では、どうしても人に優しくなれない時、私たちはどうしたらよいのでしょうか?

これは、正直、難しいですね(苦笑)方法は人それぞれ、いろいろあるとは思いますが、やはりひとつは「自分の状態に素直であること」ではないでしょうか?機嫌が悪い、気持ちに余裕がない自分をまずは素直に受け入れること。これが大事な事のように私は思います。自分の「今」の状態を受け入れられずに「私は優しくなくてはいけない」と思い込んでしまうと、それがストレスになり、余計に人に対しての態度が、きついものになってしまいます。「自分は今心に余裕がない」という事を自分自身がしっかりと認識した上で、相手によっては、今の自分の状態を正直に話し、「今は優しくできないと思う」と素直に伝えるのも方法のひとつでしょう。あえて、その日は、少しだけ人との接触を減らすこともひとつの手段だと思います。その時の為に自分の中に対処法を持っておく事は、よりよい人付き合いを続けるためには必要なことだと私は思います。

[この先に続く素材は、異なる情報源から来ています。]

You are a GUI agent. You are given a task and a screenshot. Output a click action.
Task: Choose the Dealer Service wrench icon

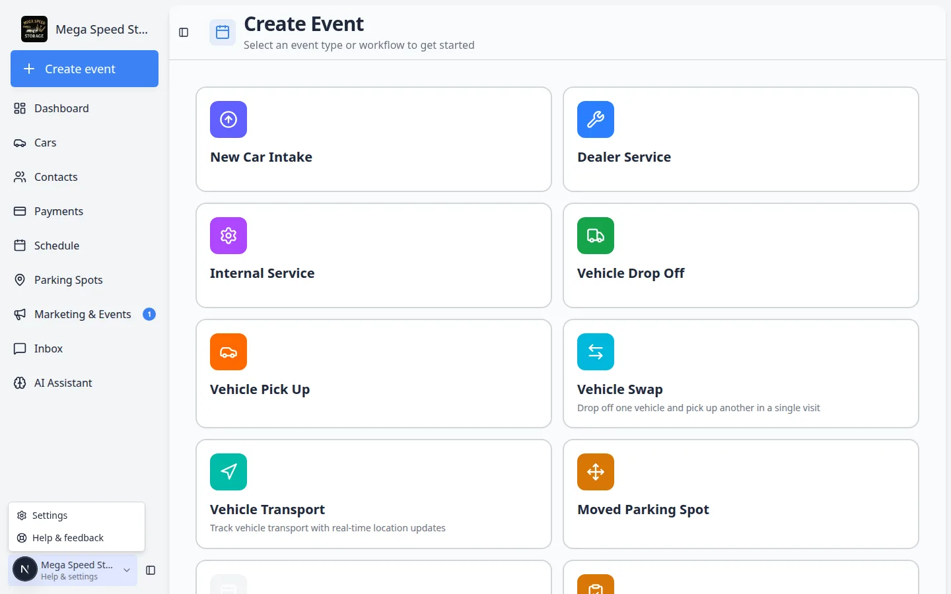pos(596,119)
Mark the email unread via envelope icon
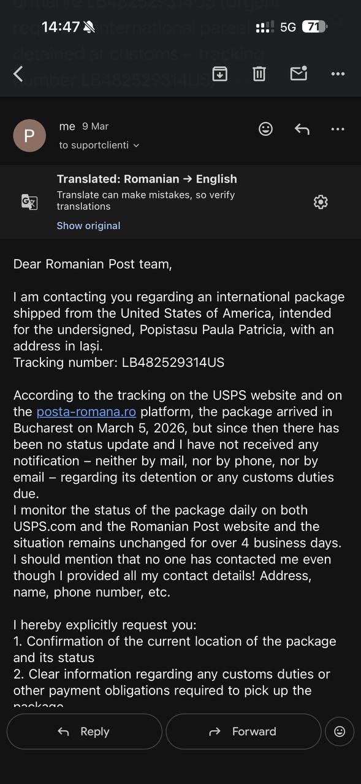The width and height of the screenshot is (361, 784). 298,73
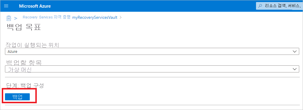The height and width of the screenshot is (110, 303).
Task: Click the 백업 목표 page heading
Action: coord(24,27)
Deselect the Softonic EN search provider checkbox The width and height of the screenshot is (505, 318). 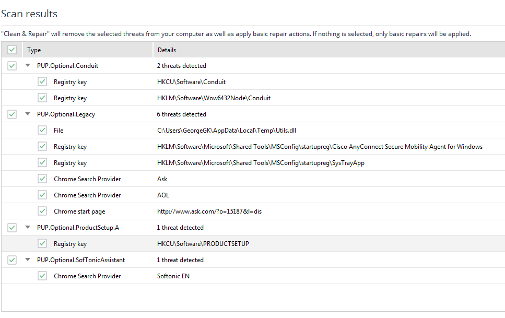(x=42, y=276)

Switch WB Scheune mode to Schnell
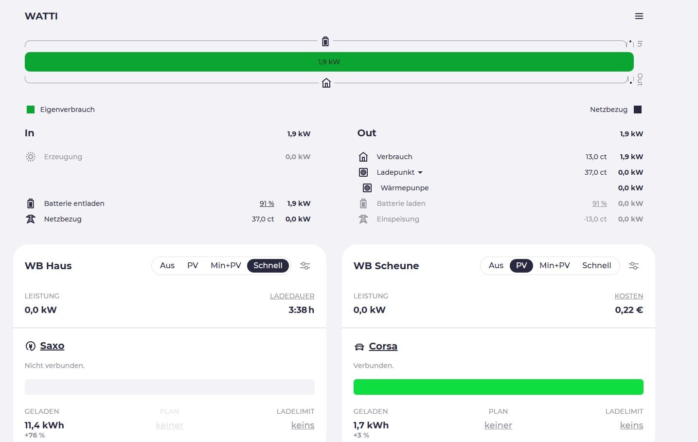click(596, 266)
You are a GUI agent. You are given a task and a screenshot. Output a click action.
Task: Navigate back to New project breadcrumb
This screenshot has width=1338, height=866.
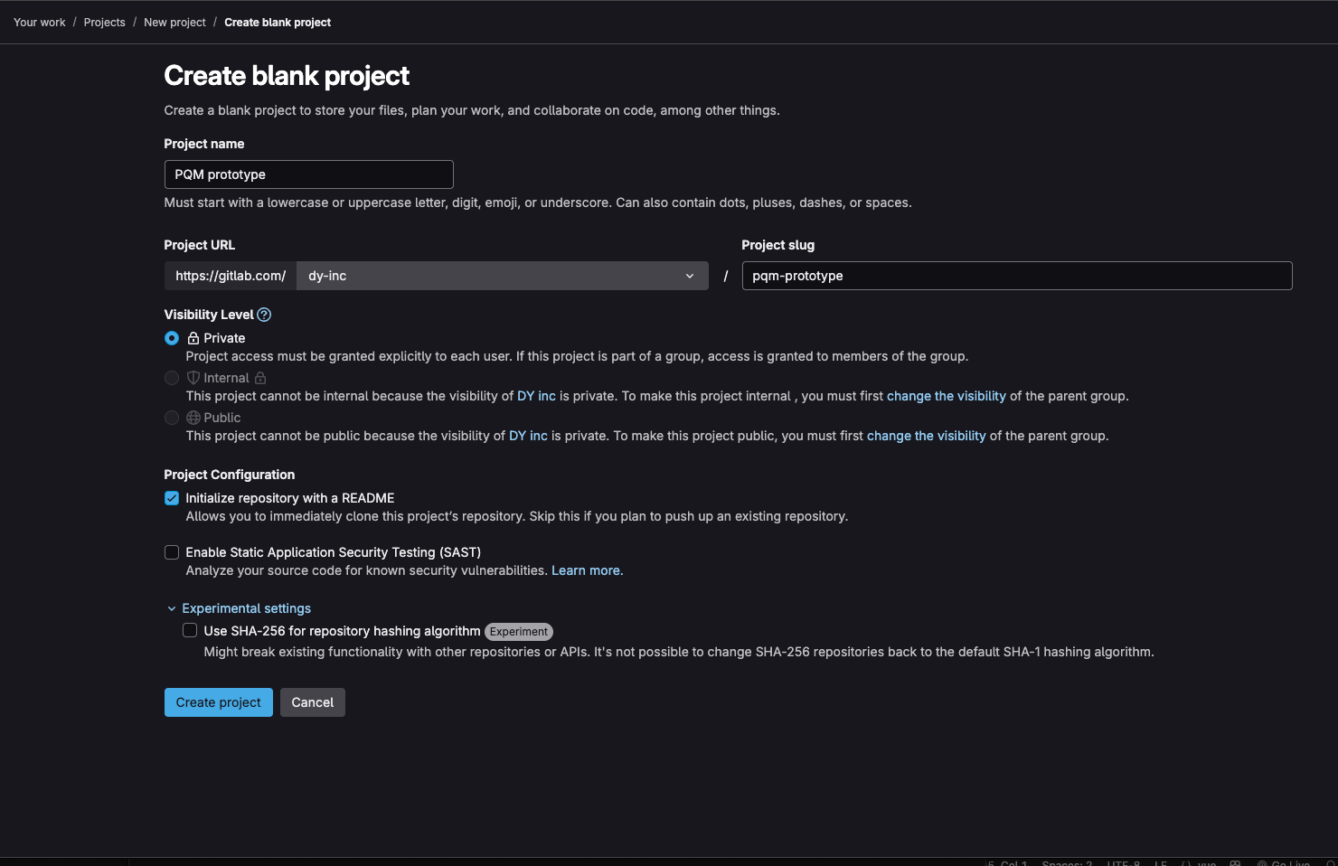click(174, 23)
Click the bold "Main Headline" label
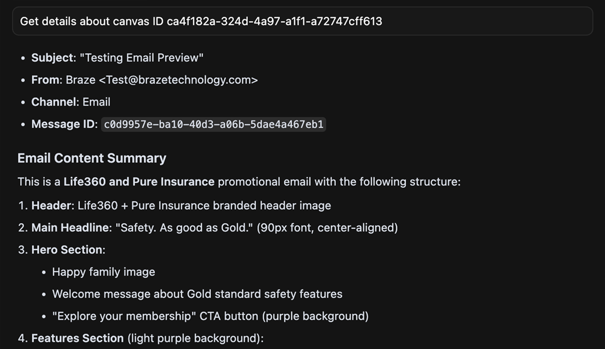Screen dimensions: 605x349 [70, 228]
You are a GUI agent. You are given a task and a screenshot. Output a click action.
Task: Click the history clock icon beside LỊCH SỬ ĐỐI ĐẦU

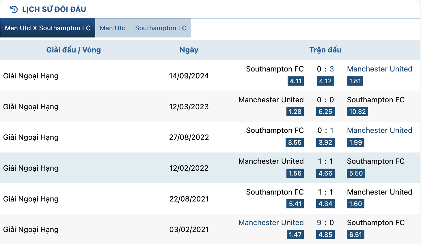pos(14,10)
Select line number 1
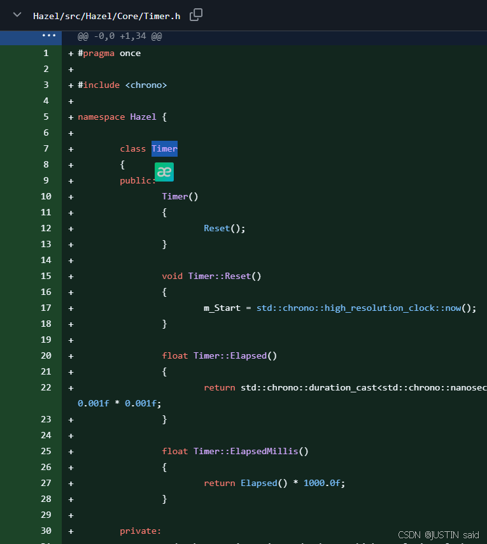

しかし、時には、そんな状態のときにも、人に優しく接しなければならない時はあるでしょう。その時はできる限りエネルギーを使って、自分のマイナスの気持ちが相手に移らないように努力しなくてはならないでしょう。そんな時は、必ず、がんばった自分にご褒美をあげて下さい。方法は人それぞれでいいと思います。ただしその時に使った莫大なエネルギーはしっかりと補充しておいて下さい。そうしなければ、「心に余裕のない」状態が長引いてくるかもしれませんから…

前回の「ライフライン」の話と重なってしまいますが、誰にでも、調子の良い時、悪い時はあります。自分の調子が悪いときは、自分に優しくしてあげることに重点を置いてあげましょう。そして、また調子が戻ったときに、人に優しくできればよいと、私は考えます。